Walter Hunt, a recent graduate from University of Houston’s Executive Education Doctorate in Professional Leadership program, conducted a study that found that black students do not necessarily need black teachers to succeed, reports the Huffington Post.

“At first glance, it would appear that teacher race doesn’t matter when addressing student achievement of minority students, but there are many layers involved when analyzing achievement of a middle-school student, such as racial identity, self-identity, age, involvement in school activities,” Hunt said in a University of Houston release. “In this particular study, I was surprised to see that the campuses with more African-American teachers did not have the highest African-American student achievement. This just goes to show that having a positive impact on students is a complex, multi-layered process,” he added.

According to Hunt’s researchers, which was conducted in Texas, the education achievement gap between black and white students was higher on campuses with a higher percentage of black teachers.

Some teachers disagree that there is little to no relevance in teachers and students having shared cultural experiences.

“I know there’s an added impact with shared background at an elementary school level,” said David Nungaray a Teach for America teacher at San Antonio’s Hispanic Bonham Academy, in an interview with The Huffington Post last year. “I talk about my family and my background. This is a going-back-to-my-roots experience — I teach in a setting that reminds me of where I grew up.

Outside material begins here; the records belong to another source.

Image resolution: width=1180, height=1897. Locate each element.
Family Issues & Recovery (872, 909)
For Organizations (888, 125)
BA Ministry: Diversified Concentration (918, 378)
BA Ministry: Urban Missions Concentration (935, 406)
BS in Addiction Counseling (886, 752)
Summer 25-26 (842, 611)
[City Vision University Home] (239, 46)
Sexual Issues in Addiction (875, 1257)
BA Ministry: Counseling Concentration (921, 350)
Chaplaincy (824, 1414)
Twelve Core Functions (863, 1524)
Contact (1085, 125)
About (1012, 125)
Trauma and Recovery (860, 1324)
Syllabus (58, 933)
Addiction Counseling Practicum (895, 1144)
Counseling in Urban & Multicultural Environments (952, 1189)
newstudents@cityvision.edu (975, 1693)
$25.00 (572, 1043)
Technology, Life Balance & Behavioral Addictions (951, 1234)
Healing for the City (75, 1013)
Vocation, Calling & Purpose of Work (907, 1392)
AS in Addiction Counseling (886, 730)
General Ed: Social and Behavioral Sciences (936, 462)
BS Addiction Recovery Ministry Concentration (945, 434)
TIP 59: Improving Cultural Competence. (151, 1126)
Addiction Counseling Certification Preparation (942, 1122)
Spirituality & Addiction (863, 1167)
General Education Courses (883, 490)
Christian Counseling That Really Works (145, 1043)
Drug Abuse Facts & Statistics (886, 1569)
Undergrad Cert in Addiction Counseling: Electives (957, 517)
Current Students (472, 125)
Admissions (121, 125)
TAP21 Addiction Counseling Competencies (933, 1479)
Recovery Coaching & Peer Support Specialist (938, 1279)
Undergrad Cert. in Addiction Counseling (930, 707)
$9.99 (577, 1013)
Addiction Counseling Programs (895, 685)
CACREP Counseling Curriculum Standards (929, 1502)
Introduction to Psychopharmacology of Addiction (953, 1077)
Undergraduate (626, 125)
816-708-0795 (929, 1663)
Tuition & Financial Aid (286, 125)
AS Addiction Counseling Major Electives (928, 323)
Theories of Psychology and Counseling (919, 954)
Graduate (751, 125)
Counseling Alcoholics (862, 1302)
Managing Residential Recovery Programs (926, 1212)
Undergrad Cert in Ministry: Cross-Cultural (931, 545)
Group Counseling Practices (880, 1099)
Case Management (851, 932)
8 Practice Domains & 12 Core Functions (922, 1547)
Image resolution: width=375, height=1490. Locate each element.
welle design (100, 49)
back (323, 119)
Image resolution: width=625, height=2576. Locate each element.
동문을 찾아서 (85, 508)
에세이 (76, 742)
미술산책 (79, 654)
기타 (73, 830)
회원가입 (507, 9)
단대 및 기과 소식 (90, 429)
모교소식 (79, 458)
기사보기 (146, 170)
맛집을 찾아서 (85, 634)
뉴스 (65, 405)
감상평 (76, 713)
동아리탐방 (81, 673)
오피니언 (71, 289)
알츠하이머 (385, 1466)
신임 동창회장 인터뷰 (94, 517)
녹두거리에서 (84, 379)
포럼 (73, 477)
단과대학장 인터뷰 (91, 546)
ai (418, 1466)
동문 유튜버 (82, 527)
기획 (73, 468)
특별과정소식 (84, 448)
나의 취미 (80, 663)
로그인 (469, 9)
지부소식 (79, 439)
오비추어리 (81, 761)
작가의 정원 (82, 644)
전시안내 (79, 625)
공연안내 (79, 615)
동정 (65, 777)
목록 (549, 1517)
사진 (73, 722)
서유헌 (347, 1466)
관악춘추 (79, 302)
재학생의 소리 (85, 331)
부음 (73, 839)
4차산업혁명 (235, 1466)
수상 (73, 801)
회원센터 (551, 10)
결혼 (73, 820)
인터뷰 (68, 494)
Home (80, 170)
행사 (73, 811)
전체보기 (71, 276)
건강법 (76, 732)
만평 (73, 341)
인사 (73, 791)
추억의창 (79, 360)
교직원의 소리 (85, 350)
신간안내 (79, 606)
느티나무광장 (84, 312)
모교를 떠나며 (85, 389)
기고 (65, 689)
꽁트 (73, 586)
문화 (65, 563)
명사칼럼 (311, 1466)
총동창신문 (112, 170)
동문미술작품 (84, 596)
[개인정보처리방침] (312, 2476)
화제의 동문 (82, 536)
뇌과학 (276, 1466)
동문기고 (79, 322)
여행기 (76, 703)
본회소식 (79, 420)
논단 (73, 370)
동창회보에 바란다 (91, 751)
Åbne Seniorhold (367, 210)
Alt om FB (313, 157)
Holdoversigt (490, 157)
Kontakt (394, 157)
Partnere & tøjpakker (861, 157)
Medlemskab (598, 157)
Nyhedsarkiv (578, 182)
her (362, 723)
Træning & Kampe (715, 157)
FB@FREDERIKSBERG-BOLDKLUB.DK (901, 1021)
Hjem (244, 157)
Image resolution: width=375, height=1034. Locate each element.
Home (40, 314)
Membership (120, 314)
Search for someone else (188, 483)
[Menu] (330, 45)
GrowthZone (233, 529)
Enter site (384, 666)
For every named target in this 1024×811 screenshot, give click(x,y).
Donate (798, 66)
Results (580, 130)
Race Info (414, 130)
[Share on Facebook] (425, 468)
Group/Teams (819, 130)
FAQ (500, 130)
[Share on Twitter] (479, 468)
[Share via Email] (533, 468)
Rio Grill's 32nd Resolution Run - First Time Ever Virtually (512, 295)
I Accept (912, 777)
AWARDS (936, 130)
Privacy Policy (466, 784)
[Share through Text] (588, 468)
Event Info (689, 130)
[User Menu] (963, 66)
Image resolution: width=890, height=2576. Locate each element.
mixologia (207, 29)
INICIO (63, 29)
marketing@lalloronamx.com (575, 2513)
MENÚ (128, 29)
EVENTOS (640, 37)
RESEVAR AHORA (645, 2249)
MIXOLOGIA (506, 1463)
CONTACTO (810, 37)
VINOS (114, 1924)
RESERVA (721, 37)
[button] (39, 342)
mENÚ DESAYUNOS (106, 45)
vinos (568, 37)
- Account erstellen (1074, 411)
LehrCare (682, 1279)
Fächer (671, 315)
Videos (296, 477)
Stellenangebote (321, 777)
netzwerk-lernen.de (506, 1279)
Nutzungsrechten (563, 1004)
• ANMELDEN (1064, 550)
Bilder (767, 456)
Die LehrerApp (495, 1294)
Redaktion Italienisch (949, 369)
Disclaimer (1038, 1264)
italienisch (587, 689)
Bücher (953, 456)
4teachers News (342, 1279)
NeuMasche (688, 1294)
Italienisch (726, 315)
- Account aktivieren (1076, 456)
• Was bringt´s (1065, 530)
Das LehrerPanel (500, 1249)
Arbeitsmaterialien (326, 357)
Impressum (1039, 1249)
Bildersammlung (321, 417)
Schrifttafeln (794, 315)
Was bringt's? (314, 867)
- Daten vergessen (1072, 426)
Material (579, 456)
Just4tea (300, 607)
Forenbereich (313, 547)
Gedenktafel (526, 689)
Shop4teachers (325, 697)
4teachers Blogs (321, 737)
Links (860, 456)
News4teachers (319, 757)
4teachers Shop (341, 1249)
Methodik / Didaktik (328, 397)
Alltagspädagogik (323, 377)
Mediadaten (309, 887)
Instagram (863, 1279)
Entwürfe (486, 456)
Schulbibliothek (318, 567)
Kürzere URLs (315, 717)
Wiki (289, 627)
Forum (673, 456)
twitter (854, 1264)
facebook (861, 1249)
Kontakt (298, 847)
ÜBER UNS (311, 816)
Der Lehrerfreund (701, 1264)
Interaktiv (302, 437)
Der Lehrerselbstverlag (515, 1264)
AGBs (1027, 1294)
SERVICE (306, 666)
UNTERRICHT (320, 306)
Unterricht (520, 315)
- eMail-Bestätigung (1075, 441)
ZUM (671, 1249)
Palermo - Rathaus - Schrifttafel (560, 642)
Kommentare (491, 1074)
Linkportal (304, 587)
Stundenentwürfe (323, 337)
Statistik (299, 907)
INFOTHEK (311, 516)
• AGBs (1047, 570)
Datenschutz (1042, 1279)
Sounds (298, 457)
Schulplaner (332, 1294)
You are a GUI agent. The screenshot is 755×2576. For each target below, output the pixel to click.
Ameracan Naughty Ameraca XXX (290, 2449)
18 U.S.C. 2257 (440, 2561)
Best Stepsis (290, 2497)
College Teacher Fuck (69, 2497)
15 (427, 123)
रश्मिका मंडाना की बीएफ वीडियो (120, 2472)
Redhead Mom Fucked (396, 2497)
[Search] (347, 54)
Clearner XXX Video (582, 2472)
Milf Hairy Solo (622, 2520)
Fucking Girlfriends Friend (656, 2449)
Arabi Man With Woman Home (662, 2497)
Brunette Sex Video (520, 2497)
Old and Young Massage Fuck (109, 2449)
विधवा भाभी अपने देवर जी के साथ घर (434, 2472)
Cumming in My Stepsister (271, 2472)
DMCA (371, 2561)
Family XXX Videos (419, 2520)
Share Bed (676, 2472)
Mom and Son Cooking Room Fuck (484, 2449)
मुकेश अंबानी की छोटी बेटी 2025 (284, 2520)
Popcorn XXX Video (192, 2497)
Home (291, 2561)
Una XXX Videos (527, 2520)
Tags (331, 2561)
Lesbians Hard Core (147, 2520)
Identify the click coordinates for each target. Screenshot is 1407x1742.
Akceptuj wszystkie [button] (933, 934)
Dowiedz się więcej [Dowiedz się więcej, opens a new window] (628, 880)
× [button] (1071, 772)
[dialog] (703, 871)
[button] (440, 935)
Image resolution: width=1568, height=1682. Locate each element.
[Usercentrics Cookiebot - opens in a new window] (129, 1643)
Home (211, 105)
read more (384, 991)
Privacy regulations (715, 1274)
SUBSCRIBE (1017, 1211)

The impact I’ve had can be attributed to this shared background with my students,” he said.

Speaking as someone who had primarily white teachers in elementary and high schools, I can honestly say that I don’t feel as if I lacked anything in my educational experiences. My culture was defined by my environment outside of school and my teachers never became my compass for self-identification. On the flip side of the same coin, I did find extreme comfort and solidarity in attending HBCU’s where I could easily see black people striving, learning and successful. It was a place where I could soak up not only what they taught in textbooks, but their life experiences — professionally and in a societal context — that would more than likely mirror my own.

Weigh in Clutchettes: Did you have black teachers growing up? Do you feel that your experience was better or worse because of it?